Cortes no sector público
O Ministério da Saúde gastou menos recursos públicos, mas
retirou mais dinheiro às famílias
Em meados de Setembro, o INE tornou públicas as contas da
Saúde, sob a forma de conta-satélite, de publicação trimestral, com os dados
mais recentes ainda provisórios. Esta publicação regista a evolução das
prioridades de financiamento e despesa, públicos e privados, permitindo avaliar
a política de saúde prosseguida. Ela confirma o definhamento do modelo público
do sistema de saúde definido na Constituição.
A despesa corrente total em saúde, pública e privada que
havia subido, em termos nominais, de 9,4% a 9,8% do PIB, entre 2007 e 2010,
baixou sempre a partir de então, para 9,5% em 2011, 9,2% em 2012 e 8,9% em
2013. Apesar de o denominador, o PIB nominal, ter baixado 2,1% em 2011, 3,6% em
2012 e ter registado uma pequena subida de 0,9% em 2013. Ou seja, nos anos de
2011 e 2012, a redução real do compromisso público com a saúde foi ainda mais
acentuada que o atrás registado.
A que se deveu esta redução? A menor despesa pública ou a
menos gastos das famílias? Claramente, a primeira explicação predomina: nos quatro
anos que decorreram, entre 2010 e 2013, a despesa corrente em saúde não só
baixou mais que o PIB, com a parte pública a descer de 70% para 66% no total da
despesa corrente, enquanto a contribuição privada aumentou, ainda que
moderadamente, de 24,8% para 28,6. Em quatro anos, entre 2010 e 2013, a despesa
corrente pública em saúde, em termos nominais, perdeu 18,3 pontos da sua
importância; a despesa corrente privada baixou também, mas apenas 1,6 pontos
percentuais.
No que respeita à divisão da despesa por agente financiador,
o SNS continua a dominar, mas diminui de 59,5% em 2010, para 57,9% em 2013. A
despesa privada das famílias, pelo contrário, aumentou de 24,8% para 28%,
atingindo 32%, se incluirmos seguros privados (que aumentam a sua importância de
3% para 3,5%), subsistemas de saúde privados, fundos de Segurança Social e
deduções à colecta. A despesa corrente do SNS, em termos nominais, baixou em
2011 e 2012, 8,7% e 7,9%, respectivamente, reflectindo uma redução de 7,9% e
9,1% da despesa em hospitais públicos, de 11,4% e 14,1% em ambulatório e ainda
de 19,1% e 11,6% em farmácias.
Se a análise partir do ano de 2007, a despesa corrente em
saúde, na sua componente pública, reduziu-se em quase cinco pontos percentuais
do total da despesa corrente em saúde.

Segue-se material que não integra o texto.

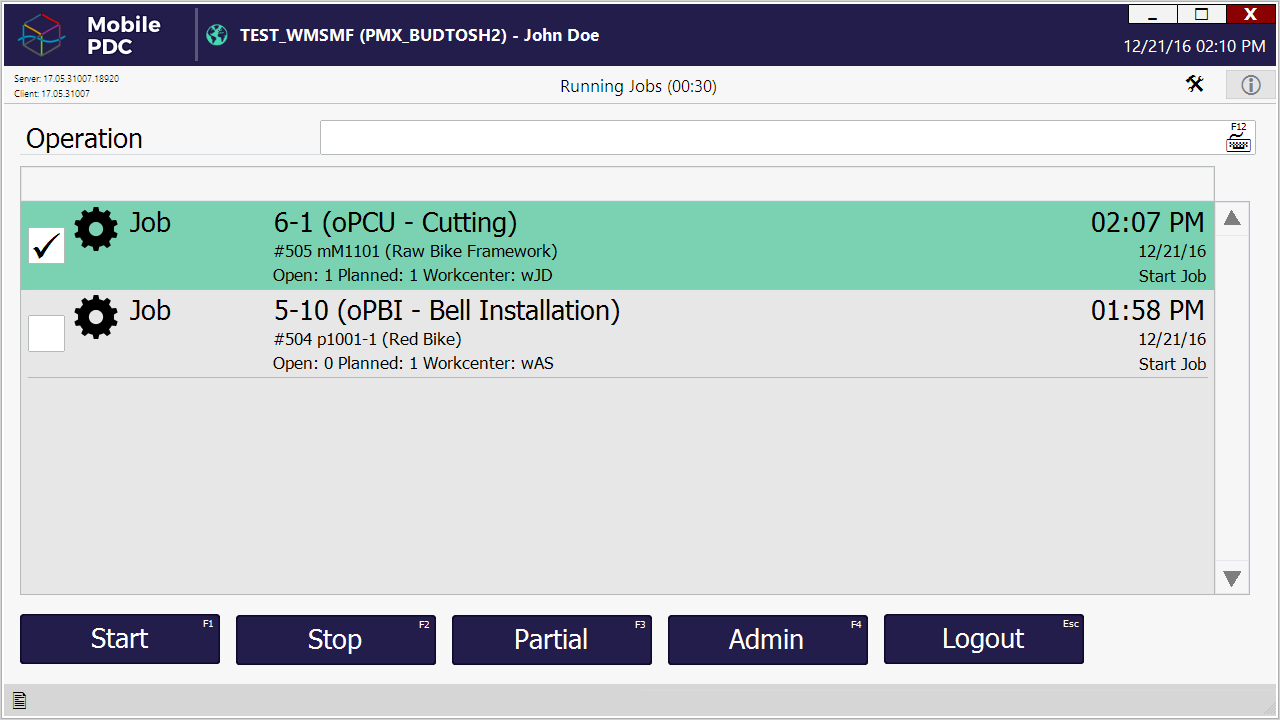The image size is (1280, 720).
Task: Click gear icon for job 6-1
Action: point(96,229)
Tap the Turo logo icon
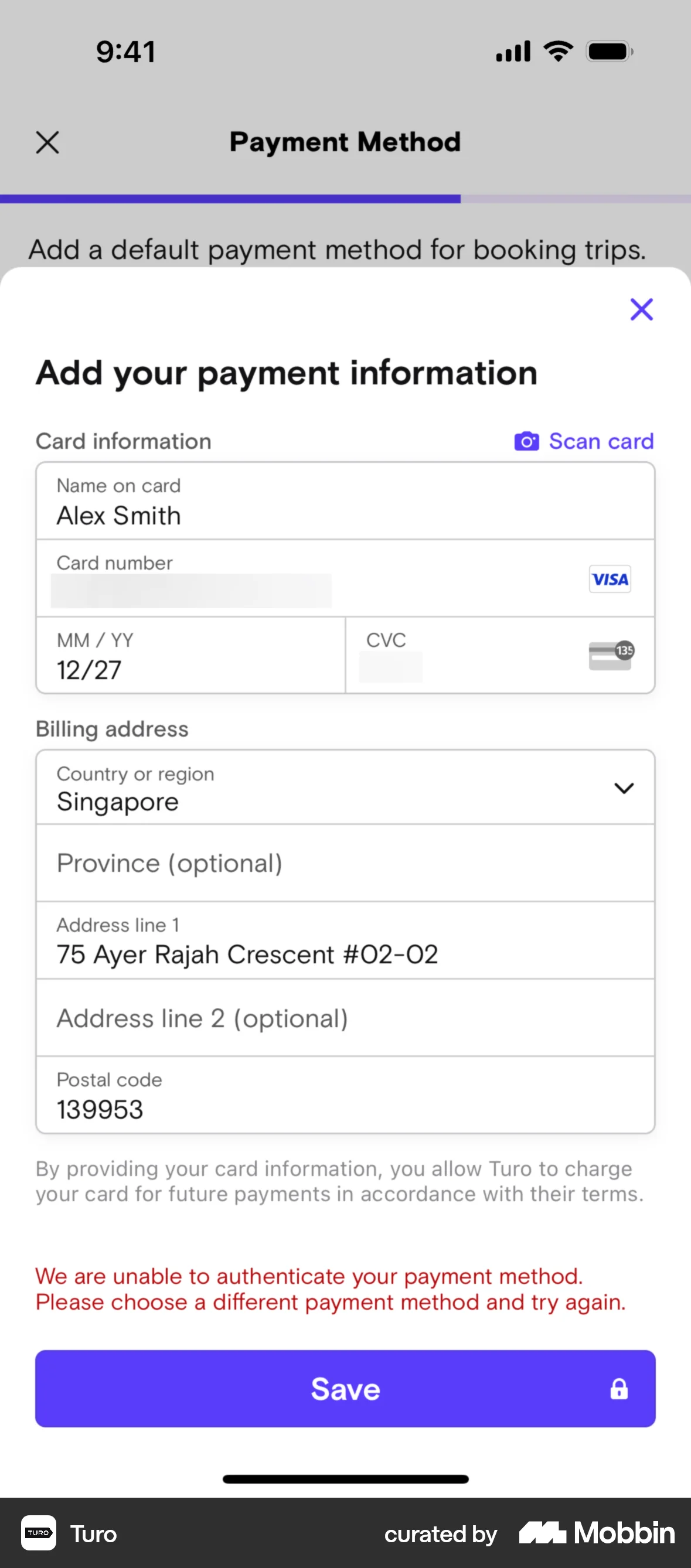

O financiamento pelo SNS, apesar de ter
diminuído em termos nominais, como a redução do total foi maior, manteve a sua
posição relativa no conjunto da despesa corrente em saúde, isto é, à volta de
58%. O total da despesa privada das famílias subiu de 27% para quase 32%. O
destino destes recursos foi o seguinte: na parte a cargo do SNS, os hospitais
públicos consumiram, em seis anos, apenas mais 12% do que consumiram em 2007. O
ambulatório reduziu o seu consumo em 4%, e as farmácias em 5%. Ou seja, o sector
público prestador teve um comportamento de elevado mérito, pelo prisma da
contenção da despesa, provavelmente à custa de perda de atributos.
Na parte a cargo das famílias, os hospitais privados
consumiram mais 50% entre 2007 e 2012, e a clínica privada e meios
complementares de diagnóstico privados, mais 18%. Hospitais e ambulatório
público retiraram às famílias mais 31% e 37%, devido ao aumento e rigorosa
cobrança de taxas moderadoras. Em compensação, nas farmácias, tal como
aconteceu com o SNS, as famílias gastaram menos 8% nesses seis anos.
Em resumo, não é possível culpar a Saúde, em especial o SNS,
de não ter colaborado no ajustamento financeiro. O Ministério da Saúde gastou
menos recursos públicos, mas retirou mais dinheiro às famílias. Uma política de
redução de preços nos medicamentos e meios de diagnóstico serviu de
compensação. Redução de tabelas de prestadores convencionados, restrições no
transporte de doentes, suborçamentação de hospitais e ambulatório contribuíram
largamente para a contenção da despesa pública. Reduções de recursos tiveram,
certamente, consequências na efectividade, eficiência, equidade, qualidade e
produtividade no sector público prestador, aumentando a importância relativa do
sector privado hospitalar e de ambulatório. Importaria analisá-las.